Marie Hollowell reached out to bless others the world over
I just read that 82 percent of Americans believe in an afterlife. Marie Hollowell was certain of it. She planned to go to heaven someday and rejoin her mother, her husband, and her daughter, all of whom had died younger than seems right.
She didn't spend her life waiting to go to heaven, though. Mrs. Hollowell, who died Dec. 11 at a nursing home in Spokane, filled her 88 years with adventure, service and fun, and she left behind many friends who will miss her as much as she missed her departed family members.
Seven years ago, I heard about a woman who spent some of her spare time making pillows for homeless people. I visited Mrs. Hollowell in her tidy University District apartment and learned about more than pillows.
Mrs. Hollowell was born in Frankfort, Kan., in 1913. She never had a chance to know her mother. She told me, "She lost her life for me at my birth. I can hardly wait to get to heaven to see her."
Mrs. Hollowell married Homer Hollowell when she was 19, and they had two children. But they had been together only seven years when he died of a heart attack and she was left to raise a 5-year-old daughter and a son who was not yet 2.
Thirty years later, she suffered another major loss when her daughter Chloris, then 35, died from a blood clot in her lungs.
"I don't have any bitterness," Mrs. Hollowell told me, "I don't know what God's full reasons for it were."
Despite all that, Mrs. Hollowell lived a life full of joy and never lost the faith she'd learned from her father, a Free Methodist minister.
Her friend, Barbara Donor, says, "Her first love in her life was her Lord Jesus Christ, and that's where she got her love and that's what she gave back. Her mission was to share that unconditional love with everybody that was a part of her life."
Fifty years ago, Donor, fresh out of high school, showed up at Central College in McPherson, Kan., and walked into the dormitory Mrs. Hollowell supervised. Donor wasn't in the best of moods, but Mrs. Hollowell gave her a big hug and began an unwavering friendship.
Mrs. Hollowell had gone back to school and gotten her teaching certificate after her husband's death and would spend much of her work life counseling young women, working as a dorm mom.
She came to Seattle from Kansas and from 1955 to 1964 she was dean of women at Seattle Pacific College (Seattle Pacific University now). Then she was director of residences at Beirut College for Women until war broke out. She came back to Seattle and worked as assistant director of Bellarmine Residence Hall at Seattle University. Later she filled in as house mother in sorority houses at the University of Washington.
She liked living in Lebanon and went back in the 1970s to form a Christian commune, but had to leave again when it became unsafe for Americans.
After that, she spent some time in Taiwan running a sorority house.
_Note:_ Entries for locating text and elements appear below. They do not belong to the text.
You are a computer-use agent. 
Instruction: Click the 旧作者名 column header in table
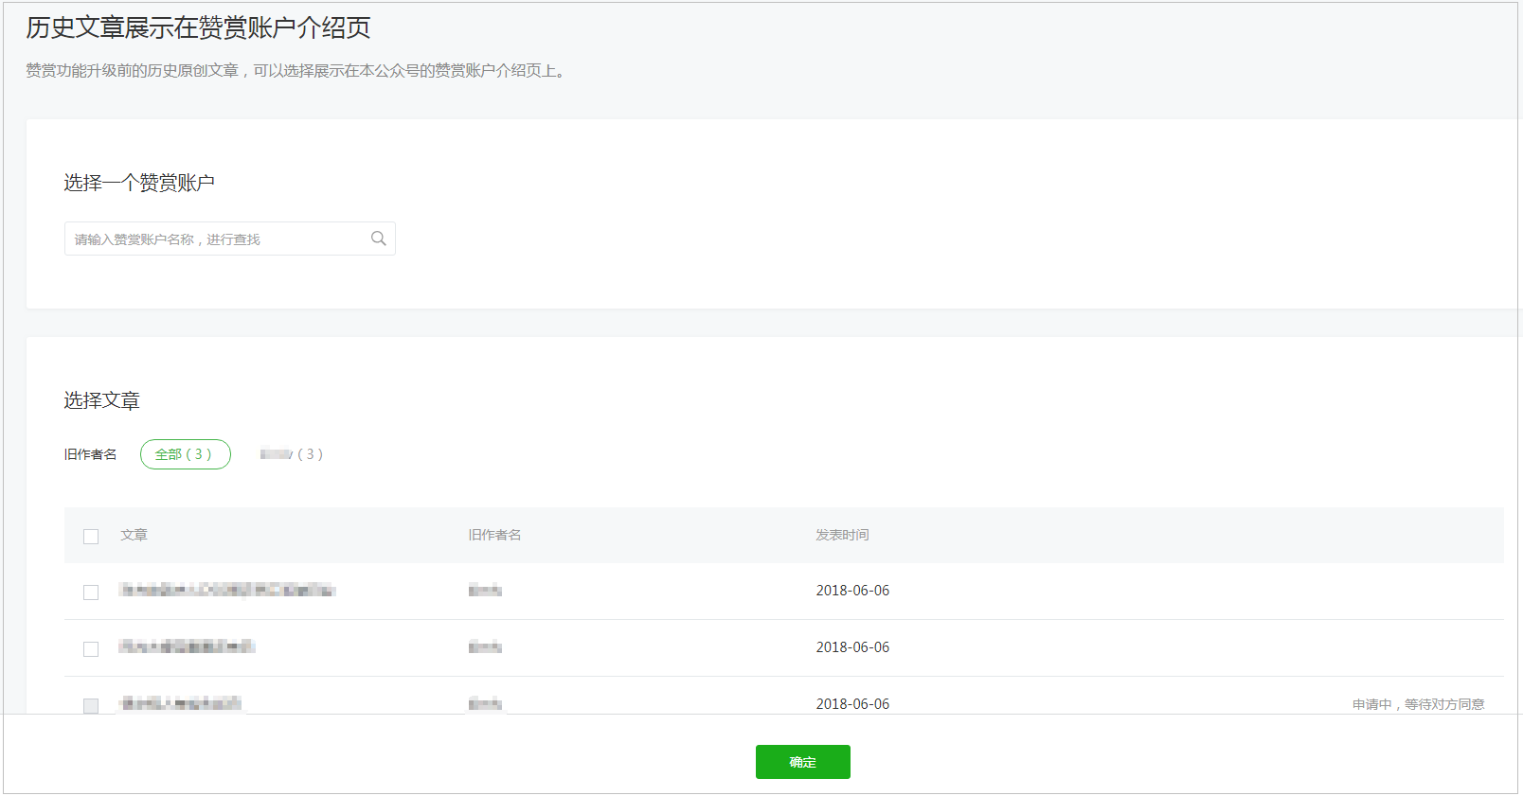[x=494, y=535]
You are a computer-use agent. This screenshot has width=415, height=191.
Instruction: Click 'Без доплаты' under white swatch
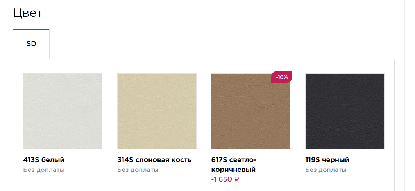tap(44, 170)
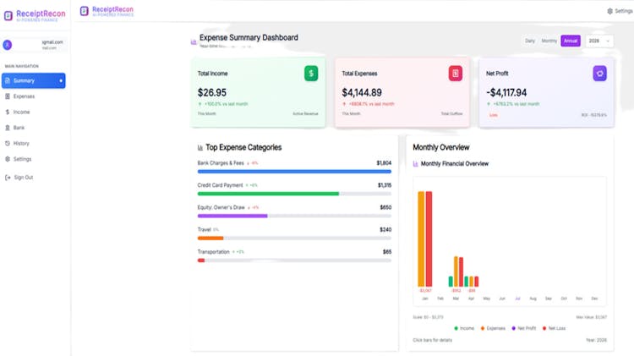Switch the period toggle to Monthly
This screenshot has height=356, width=634.
(549, 41)
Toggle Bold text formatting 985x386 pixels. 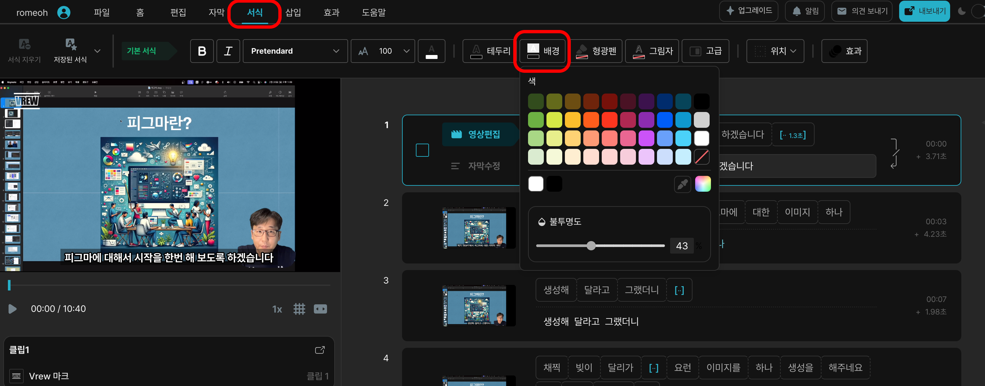point(202,51)
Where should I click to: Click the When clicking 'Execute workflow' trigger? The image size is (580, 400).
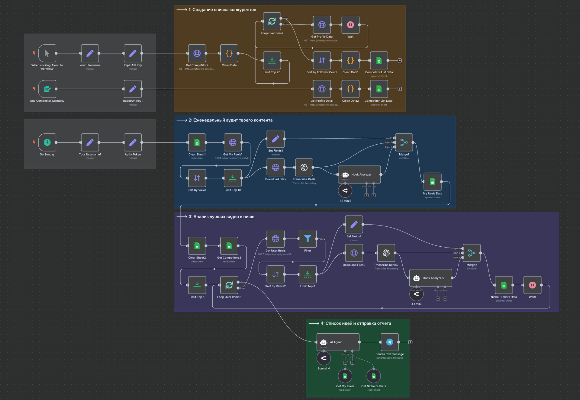tap(47, 53)
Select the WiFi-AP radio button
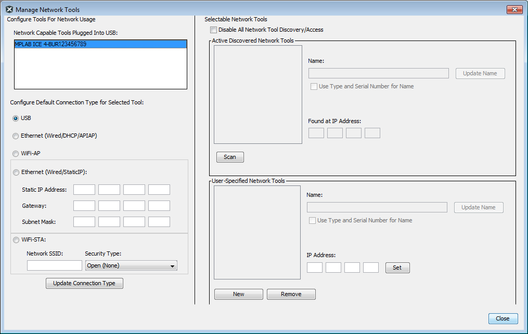This screenshot has width=528, height=334. click(x=16, y=154)
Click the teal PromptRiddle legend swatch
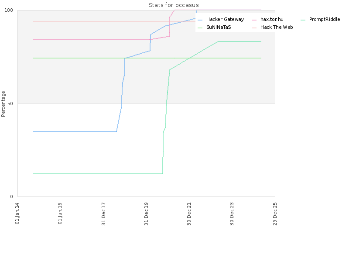 tap(303, 20)
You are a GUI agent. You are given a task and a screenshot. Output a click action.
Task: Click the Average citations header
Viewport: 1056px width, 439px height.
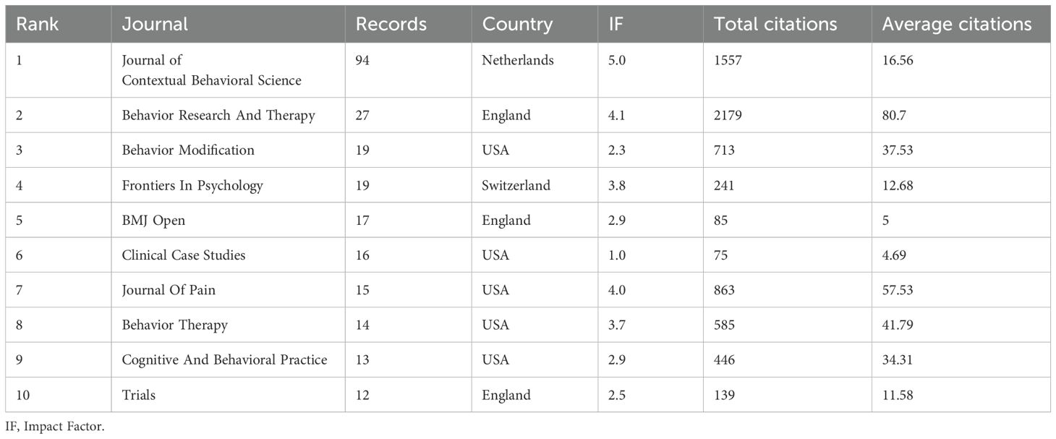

She told me in 1995, "I just love to cross cultures, because you're so challenged to see what you can learn from it."
Her son, Rex Hollowell, a retired professor of philosophy, says his mother was respectful of other cultures. "She would ask Beirut College for Women girls, 'What does your faith tell you to do?' She was a committed Christian, but she thought that since she was in Beirut she had to listen to what they said."
He says he was profoundly affected by her values, though she never preached. "She didn't ever talk to me about values, she just lived it."
The year we talked, Mrs. Hollowell was beginning to show signs of Alzheimer's disease. In March 1996 she moved to Spokane to be near her son.
Donor, who spoke at the memorial service yesterday, says, "Even when she lost her capacity to think and things got confused, at the core of her being she was always reaching out to bless someone with a hand pat or her sense of humor."
That's what people remember, that she was always reaching out.
Joyce Price, who attended SPC from 1957 to 1961, says, "I can still see her striding purposefully across campus, having a kind word for everyone. She loved to walk around Seattle, and she was always helping the down and out."
If she thought of something that needed doing, she'd do it. One friend remembers her taking a can of spray paint from her purse and obliterating pornographic graffiti from the walls of her bus stop, saying no one should have to look at that.
When she passed some people sleeping on a sidewalk, she thought they'd be more comfortable if they had pillows, so she made them some, then made a habit of sewing pillows for homeless people.
Price says Mrs. Hollowell wasn't "a preachy person or a goody-goody-two-shoes. She had so much love and she was able to spread her love to you so that you felt accepted and whole when you were with her. You didn't have to be a certain way to be Marie's friend, you just had to be yourself."
Last year, Price started an effort by the SPC Class of 1961 to create an endowment fund in Mrs. Hollowell's name. The endowment will provide scholarships for junior or senior psychology majors who intend to pursue a career in school counseling.
Remembrances can be made to the Marie Hollowell Scholarship Endowment, Seattle Pacific University, 3307 3rd Ave. W., Seattle, WA 98119.
Mrs. Hollowell has gone on, but her friends and family (she has five grandchildren and eight great-grandchildren) want to perpetuate the good works that she did on Earth.